Thirdly, the arbiters of death are supposed to be doctors. This is a real problem since most doctors do not want to participate in euthanasia/assisted suicides. That means only the doctors who already believe in euthanasia/assisted suicide will come forward. But the point of euthanasia/assisted suicide is not that it is a medical decision – it is exactly the opposite, being a decision where medicine has reached its limits and it is decided that all further medical intervention is futile. Therefore end-of-life decisions are exactly not medical decisions – they cannot be. They are however moral decisions – but whilst the report recommends checking and re-checking the individual’s ‘settled’ intention and motivation for requesting euthanasia/assisted dying, it makes no effort to recognise that doctors are:

  1. a) No better placed to make such moral decision simply in virtue of being doctors
  2. b) Are just as open to human frailties and can make mistakes (the ruling about junior doctors not working extremely long hours is just because of this human frailty)
  3. c) Can be influenced in so many ways by other pressures, just as anyone might
  4. d) May be the worst placed to make such decisions having developed a clinical (inured) view of death over some years of practice
  5. e) May be open to secondary gain

This last e) is never considered but to take two examples of doctors openly involved in euthanasia/assisted suicide: Dr Philip Nitschke is an Australian doctor who killed (at least) 4 people by his own admission, when the law in Northern Territories allowed it for a period. We do not know how much he makes from his books and travels around the world giving seminars ‘informing’ people ‘how to die’. We do not know how much the Swiss clinic makes from providing the ‘euthanasia service’. But there are other gains: the photo released in the press of Peter Smedley’s death showed two women at his side. One was cradling his head tenderly on her breast and the other was sitting at the bedside touching his arm lightly; the former was the doctor who administered the poison on which he choked to death, the latter was his wife of forty years, witness and bystander. We do not know what sense of power over life and death this doctor has, but it is truly chilling to listen o either of them speaking about their roles.

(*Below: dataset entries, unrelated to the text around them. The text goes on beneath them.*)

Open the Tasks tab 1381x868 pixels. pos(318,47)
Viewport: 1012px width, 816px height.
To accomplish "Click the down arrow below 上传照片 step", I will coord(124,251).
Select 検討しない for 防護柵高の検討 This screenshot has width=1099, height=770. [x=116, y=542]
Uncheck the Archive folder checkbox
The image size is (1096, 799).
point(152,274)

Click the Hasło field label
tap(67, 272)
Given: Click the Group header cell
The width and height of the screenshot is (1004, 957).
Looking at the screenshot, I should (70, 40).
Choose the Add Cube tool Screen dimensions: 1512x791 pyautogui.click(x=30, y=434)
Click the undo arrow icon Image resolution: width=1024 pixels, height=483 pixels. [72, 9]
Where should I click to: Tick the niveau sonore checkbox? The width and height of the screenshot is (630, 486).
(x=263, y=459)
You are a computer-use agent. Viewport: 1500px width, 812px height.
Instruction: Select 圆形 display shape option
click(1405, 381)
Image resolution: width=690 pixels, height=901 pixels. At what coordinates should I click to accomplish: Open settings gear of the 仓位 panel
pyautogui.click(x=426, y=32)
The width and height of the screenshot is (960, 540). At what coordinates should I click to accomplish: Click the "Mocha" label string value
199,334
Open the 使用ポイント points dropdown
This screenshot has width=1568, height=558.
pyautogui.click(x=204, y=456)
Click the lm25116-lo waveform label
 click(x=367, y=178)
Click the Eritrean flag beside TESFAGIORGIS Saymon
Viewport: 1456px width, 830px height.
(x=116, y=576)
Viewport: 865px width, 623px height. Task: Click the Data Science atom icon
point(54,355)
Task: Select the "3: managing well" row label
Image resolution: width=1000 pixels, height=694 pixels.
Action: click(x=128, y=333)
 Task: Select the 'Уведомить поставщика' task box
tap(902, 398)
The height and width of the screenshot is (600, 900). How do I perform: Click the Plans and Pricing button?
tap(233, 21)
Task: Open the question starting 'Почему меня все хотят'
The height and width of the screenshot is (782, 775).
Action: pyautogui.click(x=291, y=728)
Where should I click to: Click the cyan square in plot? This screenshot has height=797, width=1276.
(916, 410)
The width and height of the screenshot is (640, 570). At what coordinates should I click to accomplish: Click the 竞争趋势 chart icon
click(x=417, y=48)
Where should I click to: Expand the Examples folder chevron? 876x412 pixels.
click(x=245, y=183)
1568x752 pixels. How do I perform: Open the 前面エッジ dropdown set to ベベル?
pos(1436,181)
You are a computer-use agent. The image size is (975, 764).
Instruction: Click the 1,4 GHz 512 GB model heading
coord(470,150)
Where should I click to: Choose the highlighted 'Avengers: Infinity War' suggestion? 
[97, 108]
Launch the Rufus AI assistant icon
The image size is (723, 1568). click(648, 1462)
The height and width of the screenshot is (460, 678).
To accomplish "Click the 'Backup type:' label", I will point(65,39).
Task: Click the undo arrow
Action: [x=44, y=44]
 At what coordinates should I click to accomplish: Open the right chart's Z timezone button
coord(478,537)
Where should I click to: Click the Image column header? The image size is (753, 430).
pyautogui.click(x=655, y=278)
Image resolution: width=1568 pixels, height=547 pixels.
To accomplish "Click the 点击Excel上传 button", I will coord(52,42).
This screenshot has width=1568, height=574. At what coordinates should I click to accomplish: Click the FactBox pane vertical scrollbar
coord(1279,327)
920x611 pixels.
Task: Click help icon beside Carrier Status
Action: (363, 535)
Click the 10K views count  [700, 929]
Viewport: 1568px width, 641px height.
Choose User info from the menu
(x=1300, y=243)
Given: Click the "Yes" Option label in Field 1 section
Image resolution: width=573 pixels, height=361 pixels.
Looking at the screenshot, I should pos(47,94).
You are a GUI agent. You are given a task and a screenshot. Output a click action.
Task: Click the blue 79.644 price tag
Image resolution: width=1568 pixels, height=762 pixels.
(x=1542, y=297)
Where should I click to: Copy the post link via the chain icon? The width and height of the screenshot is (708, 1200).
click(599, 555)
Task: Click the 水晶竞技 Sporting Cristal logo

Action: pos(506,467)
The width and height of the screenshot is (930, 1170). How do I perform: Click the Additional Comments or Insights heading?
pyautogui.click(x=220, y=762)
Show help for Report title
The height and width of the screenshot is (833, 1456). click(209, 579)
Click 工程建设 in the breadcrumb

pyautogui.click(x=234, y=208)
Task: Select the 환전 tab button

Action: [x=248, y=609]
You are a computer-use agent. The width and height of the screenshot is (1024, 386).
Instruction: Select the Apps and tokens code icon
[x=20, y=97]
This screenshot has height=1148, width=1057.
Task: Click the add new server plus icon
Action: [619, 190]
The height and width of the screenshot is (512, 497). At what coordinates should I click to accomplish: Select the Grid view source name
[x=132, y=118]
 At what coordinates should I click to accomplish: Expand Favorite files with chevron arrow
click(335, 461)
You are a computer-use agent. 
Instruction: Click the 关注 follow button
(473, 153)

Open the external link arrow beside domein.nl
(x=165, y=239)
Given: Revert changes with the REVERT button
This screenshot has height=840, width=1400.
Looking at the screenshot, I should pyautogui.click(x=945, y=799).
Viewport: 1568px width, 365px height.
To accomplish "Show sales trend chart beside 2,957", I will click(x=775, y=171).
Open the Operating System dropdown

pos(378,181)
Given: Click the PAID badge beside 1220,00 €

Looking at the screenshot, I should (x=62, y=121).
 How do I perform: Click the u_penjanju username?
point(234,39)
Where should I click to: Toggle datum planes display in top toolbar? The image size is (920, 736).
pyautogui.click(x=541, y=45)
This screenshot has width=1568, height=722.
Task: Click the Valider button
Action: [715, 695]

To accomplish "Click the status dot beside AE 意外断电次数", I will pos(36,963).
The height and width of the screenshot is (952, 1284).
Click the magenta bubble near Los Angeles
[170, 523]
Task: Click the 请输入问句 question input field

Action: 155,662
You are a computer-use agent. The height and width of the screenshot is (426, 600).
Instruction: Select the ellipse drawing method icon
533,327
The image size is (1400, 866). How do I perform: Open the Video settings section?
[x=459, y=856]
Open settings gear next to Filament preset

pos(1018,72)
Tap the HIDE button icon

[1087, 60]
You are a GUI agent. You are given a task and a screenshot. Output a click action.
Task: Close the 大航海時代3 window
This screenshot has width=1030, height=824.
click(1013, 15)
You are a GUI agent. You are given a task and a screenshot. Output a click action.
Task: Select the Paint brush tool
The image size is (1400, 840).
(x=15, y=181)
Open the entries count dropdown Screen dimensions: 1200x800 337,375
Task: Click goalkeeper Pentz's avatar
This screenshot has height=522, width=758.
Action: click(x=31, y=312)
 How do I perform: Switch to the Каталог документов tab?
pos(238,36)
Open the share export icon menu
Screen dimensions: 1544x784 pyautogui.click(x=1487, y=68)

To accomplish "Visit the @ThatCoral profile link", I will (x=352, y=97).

This is also important because good clinical governance is about patient safety. How can anyone feel safe in the hands of an avowed euthanasia/assisted suicide supporting doctor or nurse? That has not been raised as a question in the report which speaks of confidence in professionals (medical and social workers) but then also contradicts itself and argues that special training should be developed for these professionals.

There is no training which can turn anyone into a moral expert, not doctors nor family.

No patient can feel safe in the hands of a doctor ready to, or who already has been party to euthanasia/assisted dying.

Clinical governance demands everything be done to alleviate any suffering and protecting patient safety – the doctor’s role embraces both not just the first.

Anyone faced with the end of life can be vulnerable to all sorts of feelings and deserves more protection, not less, and the report actually makes a much stronger case for pressing forward in providing the best palliative care possible than for introducing a law for a tiny number of people, most of whom are, in fact, excluded by its findings.